These tools will no longer be maintained as of December 31, 2024. Archived website can be found here. PubMed4Hh GitHub repository can be found here. Contact NLM Customer Service if you have questions.


PUBMED FOR HANDHELDS

Search MEDLINE/PubMed


  • Title: Pre-operative denosumab is associated with higher risk of local recurrence in giant cell tumor of bone: a systematic review and meta-analysis.
    Author: Chen X, Li H, Zhu S, Wang Y, Qian W.
    Journal: BMC Musculoskelet Disord; 2020 Apr 20; 21(1):256. PubMed ID: 32312263.
    Abstract:
    BACKGROUND: In 2013, denosumab was introduced as peri-operative adjuvant treatment for giant cell tumor (GCT) of bone as it inhibits osteoclast activity. It is suggested that denosumab relives pain, facilitate curettage in lesions requiring resection initially.

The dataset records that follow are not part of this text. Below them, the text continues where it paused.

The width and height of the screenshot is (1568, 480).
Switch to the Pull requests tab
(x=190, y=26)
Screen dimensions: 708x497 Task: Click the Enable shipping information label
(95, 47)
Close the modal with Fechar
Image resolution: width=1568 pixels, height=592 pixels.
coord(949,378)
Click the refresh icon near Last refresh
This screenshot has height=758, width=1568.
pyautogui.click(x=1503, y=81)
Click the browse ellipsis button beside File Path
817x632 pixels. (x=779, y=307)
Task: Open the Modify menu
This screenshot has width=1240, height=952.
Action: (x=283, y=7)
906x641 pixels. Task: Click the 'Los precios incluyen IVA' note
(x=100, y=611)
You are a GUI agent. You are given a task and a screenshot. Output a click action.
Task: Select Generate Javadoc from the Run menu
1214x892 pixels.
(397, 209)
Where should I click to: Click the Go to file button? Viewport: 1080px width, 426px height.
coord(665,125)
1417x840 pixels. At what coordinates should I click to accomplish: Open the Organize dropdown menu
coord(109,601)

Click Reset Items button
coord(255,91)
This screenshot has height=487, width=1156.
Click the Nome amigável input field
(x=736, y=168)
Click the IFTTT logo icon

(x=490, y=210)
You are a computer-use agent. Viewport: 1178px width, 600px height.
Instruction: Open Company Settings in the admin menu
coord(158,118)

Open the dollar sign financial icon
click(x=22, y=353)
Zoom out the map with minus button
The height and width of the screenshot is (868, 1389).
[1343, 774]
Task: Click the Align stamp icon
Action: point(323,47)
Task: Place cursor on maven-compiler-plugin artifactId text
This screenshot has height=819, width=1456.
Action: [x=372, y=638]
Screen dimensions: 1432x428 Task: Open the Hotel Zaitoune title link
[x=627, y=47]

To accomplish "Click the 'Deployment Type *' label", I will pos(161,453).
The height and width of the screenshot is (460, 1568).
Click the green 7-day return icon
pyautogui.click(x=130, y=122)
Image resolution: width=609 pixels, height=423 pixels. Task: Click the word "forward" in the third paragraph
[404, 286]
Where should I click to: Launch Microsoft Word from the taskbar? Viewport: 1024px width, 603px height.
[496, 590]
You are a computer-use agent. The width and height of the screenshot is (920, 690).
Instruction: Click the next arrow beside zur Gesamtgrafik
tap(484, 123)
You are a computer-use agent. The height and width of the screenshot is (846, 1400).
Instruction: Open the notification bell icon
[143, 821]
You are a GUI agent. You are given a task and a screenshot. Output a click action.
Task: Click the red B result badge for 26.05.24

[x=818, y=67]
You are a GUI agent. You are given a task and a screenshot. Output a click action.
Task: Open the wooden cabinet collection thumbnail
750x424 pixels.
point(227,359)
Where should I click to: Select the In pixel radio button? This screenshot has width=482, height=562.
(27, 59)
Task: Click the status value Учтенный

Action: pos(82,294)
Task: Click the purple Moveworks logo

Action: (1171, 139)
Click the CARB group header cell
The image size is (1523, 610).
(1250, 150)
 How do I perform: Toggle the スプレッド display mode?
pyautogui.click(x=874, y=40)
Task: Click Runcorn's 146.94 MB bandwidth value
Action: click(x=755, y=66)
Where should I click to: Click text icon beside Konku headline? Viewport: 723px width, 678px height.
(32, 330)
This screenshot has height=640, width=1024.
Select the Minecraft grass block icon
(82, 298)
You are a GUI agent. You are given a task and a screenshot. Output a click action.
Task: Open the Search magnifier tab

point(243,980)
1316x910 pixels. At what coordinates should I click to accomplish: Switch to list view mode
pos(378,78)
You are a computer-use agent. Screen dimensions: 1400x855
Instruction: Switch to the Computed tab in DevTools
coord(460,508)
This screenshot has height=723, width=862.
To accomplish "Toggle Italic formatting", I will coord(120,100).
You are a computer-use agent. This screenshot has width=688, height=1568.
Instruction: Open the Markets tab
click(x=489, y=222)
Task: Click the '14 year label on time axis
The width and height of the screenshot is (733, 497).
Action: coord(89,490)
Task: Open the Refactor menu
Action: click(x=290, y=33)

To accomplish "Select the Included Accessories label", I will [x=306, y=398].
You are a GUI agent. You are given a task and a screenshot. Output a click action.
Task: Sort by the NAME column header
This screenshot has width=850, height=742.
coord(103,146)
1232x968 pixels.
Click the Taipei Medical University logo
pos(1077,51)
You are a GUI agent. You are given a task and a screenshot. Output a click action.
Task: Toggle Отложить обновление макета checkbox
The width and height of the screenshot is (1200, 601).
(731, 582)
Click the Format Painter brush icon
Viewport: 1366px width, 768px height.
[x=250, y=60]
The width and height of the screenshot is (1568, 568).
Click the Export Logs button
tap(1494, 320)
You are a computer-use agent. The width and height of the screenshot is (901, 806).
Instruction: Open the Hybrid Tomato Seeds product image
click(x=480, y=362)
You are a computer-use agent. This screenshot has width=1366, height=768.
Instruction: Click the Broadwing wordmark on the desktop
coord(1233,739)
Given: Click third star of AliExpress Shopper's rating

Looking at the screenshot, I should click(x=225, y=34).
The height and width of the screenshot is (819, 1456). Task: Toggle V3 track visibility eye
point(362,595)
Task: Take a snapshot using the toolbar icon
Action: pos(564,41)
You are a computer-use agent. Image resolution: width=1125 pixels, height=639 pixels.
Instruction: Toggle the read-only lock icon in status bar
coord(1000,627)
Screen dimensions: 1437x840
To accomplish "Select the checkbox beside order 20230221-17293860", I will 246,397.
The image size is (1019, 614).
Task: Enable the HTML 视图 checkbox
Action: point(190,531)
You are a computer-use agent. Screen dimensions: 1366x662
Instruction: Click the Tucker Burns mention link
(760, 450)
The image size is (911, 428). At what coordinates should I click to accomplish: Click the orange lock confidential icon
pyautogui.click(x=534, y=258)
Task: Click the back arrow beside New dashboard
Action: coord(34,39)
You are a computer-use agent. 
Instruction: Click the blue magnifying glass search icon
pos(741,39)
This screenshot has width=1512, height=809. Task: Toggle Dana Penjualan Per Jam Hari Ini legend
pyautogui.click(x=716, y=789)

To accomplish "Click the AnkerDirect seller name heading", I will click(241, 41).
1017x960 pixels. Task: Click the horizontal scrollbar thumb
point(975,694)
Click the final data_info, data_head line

However, controversy remains whether denosumab increases the risk of local recurrence after surgery. METHODS: Medline, Embase and the Cochrane Library were comprehensively searched in June 2019 to identify studies investigating the clinical outcome of GCT of bone with and without peri-operative denosumab after surgery. Data were gathered and a meta-analysis was conducted. RESULT: Ten studies with 1082 cases (169 in denosumab group, 913 in control group) were included. Overall, denosumab was associated with significantly higher risk of recurrence(P < 0.02) and inferior 5 year recurrence free survival(P = 0.000). Denosumab and curettage has a relatively higher risk of recurrence comparing to curettage alone(P = 0.07). The risk of recurrence is not significantly increased if denosumab was administered both preoperatively and postoperatively(P = 0.24). CONCLUSION: Administration of denosumab is associated with increased risk of recurrence due to a variety of reasons, though it is proven effective in relieving pain, enabling curettage and improved functional outcome. Post-operative denosumab is recommended as it continuously suppress/eliminate residue tumor cells.